Leon Cooperman says he is “not a fan of the two leading contenders” for president. But given the choice between Donald Trump and Hillary Clinton, the founder of Omega Advisors thinks the stock market would be better off with the latter. “Hillary is less risky if she moves closer to the center,” the billionaire New York hedge fund manager said Tuesday in an interview on CNBC. The self-described “independent” seemed frustrated that Mitt Romney, who he calls “one of the most qualified” candidates, was vilified for his wealth and success when these qualities are working for Trump. But he made it clear he is turned off by Trump’s “style,” referring to his propensity to insult people, rather than advance solutions to problems, and his assertions about building a wall and making the Mexicans pay for it. He also raised questions about why Trump is unwilling to release his tax returns, speculating that it might be because his income, taxes or philanthropy is different from what he’s publicly pronounced. Whoever becomes president, Cooperman says the country “needs more on the fiscal side for economic growth and needs more on the education side.” As for the stock market, Cooperman says investors have taken a very conservative stance. He points out that half the stocks in the Standard & Poor’s 500 are yielding higher than bonds. He then repeated what he’s been saying in his quarterly letters, on television and at conferences for some time: the bull market ends with a hostile Federal Reserve and when there is optimistic sentiment in the market, among other factors. He sees 1810 as the low for the S&P 500 and expects the market to end the year “modestly higher” than where it started. “I see tons of stocks very cheap,” he said, saying that we have lived through a “stealth bear market” a year and a half. Among his favorite stocks: New York insurer AIG, which is trading at six and a half times next year’s earnings and is buying back a lot of stock. He also singled out aircraft-leasing giant Aercap, Internet powerhouse Alphabet — his largest position — Microsoft and Navient, which services student loans.

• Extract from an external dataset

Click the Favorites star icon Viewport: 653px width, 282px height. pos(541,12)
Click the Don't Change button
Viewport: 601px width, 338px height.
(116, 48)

Clint Carlson’s Carlson Capital disclosed it owns 13.02 percent of Ultratech, a semiconductor supplier. In a 13D filing, the Dallas hedge fund firm does not make any demands or requests of the company, saying that it bought the stock “for investment purposes in the ordinary course of business, and not with the purpose nor with the effect of changing or influencing the control or management.” Stand by for this one, though. ___
Jeffrey Smith’s New York-based Starboard Value sold another 1.3 million shares or so of Darden Restaurants, which cuts its stake to 5.2 percent of the casual restaurant company. The sale is part of its earlier disclosed plan to periodically reduce its stake. ___
New York-based D.E. Shaw boosted its stake in BioCryst Pharmaceuticals, to 3.75 million shares, or 5.1 percent of the drug maker, which specializes in orphan drugs, autoimmune diseases, and antivirals.